» Goal of the exercise: In the entries below, which lines run from the one containing "Where should I click to: Open the" to the one containing "Viewport: 326px width, 202px height."? Copy exactly those lines, ends included, and no others.

—————

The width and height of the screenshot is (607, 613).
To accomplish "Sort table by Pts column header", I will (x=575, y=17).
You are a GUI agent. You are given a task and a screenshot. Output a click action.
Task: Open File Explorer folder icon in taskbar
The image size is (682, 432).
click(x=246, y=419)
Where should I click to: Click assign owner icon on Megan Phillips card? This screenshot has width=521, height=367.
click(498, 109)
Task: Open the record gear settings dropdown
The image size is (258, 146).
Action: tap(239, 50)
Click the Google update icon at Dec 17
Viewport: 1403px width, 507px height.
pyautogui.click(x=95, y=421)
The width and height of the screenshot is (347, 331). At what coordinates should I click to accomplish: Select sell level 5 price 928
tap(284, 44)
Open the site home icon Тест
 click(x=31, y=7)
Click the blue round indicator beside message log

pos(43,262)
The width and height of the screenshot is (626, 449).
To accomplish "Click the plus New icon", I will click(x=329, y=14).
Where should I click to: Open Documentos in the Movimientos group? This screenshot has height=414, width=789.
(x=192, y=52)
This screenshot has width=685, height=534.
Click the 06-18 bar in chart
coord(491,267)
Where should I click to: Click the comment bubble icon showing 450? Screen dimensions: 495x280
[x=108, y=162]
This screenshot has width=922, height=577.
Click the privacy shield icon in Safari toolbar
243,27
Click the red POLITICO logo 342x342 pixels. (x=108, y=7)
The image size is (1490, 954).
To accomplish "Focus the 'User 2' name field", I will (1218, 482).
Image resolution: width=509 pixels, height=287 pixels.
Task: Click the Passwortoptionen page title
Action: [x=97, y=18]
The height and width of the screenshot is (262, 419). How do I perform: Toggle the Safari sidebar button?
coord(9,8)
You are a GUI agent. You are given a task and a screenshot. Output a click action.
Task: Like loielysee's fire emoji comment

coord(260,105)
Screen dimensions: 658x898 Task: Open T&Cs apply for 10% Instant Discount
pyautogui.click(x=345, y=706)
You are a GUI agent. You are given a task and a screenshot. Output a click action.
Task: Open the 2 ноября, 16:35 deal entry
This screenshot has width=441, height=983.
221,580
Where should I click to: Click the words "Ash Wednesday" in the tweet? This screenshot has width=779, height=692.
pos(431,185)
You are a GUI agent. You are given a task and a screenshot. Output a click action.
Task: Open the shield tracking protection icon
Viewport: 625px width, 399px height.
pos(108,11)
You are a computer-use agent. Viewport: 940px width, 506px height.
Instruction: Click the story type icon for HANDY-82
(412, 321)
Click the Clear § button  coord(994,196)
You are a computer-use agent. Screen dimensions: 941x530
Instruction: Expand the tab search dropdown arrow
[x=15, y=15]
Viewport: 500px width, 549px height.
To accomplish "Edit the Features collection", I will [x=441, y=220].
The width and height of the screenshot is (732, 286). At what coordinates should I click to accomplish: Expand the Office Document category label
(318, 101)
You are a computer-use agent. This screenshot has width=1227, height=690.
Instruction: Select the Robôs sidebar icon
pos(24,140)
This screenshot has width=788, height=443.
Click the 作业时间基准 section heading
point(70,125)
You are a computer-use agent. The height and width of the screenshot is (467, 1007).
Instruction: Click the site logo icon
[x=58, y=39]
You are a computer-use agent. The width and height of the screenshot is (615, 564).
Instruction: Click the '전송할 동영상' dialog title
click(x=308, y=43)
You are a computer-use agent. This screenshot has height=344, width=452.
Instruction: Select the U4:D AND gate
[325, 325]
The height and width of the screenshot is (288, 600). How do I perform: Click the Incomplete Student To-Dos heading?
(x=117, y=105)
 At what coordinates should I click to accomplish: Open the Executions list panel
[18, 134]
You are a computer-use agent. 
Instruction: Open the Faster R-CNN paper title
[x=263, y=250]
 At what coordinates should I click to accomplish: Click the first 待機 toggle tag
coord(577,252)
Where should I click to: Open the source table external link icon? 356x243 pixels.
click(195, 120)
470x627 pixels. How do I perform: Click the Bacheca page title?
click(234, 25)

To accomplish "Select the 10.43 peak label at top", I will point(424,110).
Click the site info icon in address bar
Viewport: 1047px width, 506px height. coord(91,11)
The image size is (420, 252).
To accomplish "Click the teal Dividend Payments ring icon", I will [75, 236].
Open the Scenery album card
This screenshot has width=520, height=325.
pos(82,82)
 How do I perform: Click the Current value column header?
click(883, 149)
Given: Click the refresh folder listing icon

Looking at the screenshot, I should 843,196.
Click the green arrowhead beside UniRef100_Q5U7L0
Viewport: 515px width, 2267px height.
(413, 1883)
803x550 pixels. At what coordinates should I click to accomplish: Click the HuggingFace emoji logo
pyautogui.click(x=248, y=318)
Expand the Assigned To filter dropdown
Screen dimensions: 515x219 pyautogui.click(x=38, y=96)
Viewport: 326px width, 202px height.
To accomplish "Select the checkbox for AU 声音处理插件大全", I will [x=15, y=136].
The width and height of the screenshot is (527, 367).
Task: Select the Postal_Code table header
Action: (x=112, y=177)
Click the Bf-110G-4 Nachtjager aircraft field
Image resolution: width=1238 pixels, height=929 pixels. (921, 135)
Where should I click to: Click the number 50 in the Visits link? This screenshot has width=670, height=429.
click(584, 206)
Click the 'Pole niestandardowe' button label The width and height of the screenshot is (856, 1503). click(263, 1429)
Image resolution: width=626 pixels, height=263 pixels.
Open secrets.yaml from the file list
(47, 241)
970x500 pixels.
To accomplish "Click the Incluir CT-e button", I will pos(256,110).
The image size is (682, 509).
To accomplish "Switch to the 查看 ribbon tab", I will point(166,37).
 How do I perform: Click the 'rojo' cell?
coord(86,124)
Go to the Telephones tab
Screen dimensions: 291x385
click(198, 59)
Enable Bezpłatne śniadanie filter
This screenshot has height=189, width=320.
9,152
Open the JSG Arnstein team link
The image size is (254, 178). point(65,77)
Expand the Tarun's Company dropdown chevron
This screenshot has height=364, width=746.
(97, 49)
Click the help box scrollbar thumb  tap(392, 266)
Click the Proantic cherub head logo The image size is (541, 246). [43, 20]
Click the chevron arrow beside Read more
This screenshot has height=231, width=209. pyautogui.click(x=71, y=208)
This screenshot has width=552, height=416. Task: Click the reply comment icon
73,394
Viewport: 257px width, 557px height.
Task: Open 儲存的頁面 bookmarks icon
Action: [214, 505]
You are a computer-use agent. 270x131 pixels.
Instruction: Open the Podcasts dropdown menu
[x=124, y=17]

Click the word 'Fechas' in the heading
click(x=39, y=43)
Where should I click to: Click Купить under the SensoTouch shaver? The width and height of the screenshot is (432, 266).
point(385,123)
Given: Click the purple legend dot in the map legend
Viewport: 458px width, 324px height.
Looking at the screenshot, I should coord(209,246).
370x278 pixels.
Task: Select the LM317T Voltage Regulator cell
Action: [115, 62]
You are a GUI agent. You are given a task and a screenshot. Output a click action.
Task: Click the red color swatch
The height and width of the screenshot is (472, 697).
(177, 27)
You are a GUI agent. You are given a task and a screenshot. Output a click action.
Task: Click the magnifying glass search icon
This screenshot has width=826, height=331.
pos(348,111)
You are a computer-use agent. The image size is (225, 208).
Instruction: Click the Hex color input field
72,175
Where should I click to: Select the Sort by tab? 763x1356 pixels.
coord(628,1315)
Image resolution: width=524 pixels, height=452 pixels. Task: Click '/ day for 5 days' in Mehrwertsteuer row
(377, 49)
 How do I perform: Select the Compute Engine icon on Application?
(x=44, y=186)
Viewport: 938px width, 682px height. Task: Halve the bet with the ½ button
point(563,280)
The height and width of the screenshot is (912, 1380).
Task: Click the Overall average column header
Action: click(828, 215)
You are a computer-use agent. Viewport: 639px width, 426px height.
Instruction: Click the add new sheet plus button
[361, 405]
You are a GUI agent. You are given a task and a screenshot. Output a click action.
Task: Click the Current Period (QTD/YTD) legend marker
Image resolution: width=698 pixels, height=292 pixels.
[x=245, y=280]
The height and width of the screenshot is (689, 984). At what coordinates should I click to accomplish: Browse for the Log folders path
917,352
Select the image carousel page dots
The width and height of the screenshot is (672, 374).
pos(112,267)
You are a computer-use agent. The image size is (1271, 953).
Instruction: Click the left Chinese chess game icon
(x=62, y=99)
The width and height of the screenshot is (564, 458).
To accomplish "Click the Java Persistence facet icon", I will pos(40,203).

—————

» Your solution:
Where should I click to: Open the source table external link icon? 356x243 pixels.
click(195, 120)
470x627 pixels. How do I perform: Click the Bacheca page title?
click(234, 25)

To accomplish "Select the 10.43 peak label at top", I will point(424,110).
Click the site info icon in address bar
Viewport: 1047px width, 506px height. coord(91,11)
The image size is (420, 252).
To accomplish "Click the teal Dividend Payments ring icon", I will [75, 236].
Open the Scenery album card
This screenshot has width=520, height=325.
pos(82,82)
 How do I perform: Click the Current value column header?
click(883, 149)
Given: Click the refresh folder listing icon

Looking at the screenshot, I should 843,196.
Click the green arrowhead beside UniRef100_Q5U7L0
Viewport: 515px width, 2267px height.
(413, 1883)
803x550 pixels. At what coordinates should I click to accomplish: Click the HuggingFace emoji logo
pyautogui.click(x=248, y=318)
Expand the Assigned To filter dropdown
Screen dimensions: 515x219 pyautogui.click(x=38, y=96)
Viewport: 326px width, 202px height.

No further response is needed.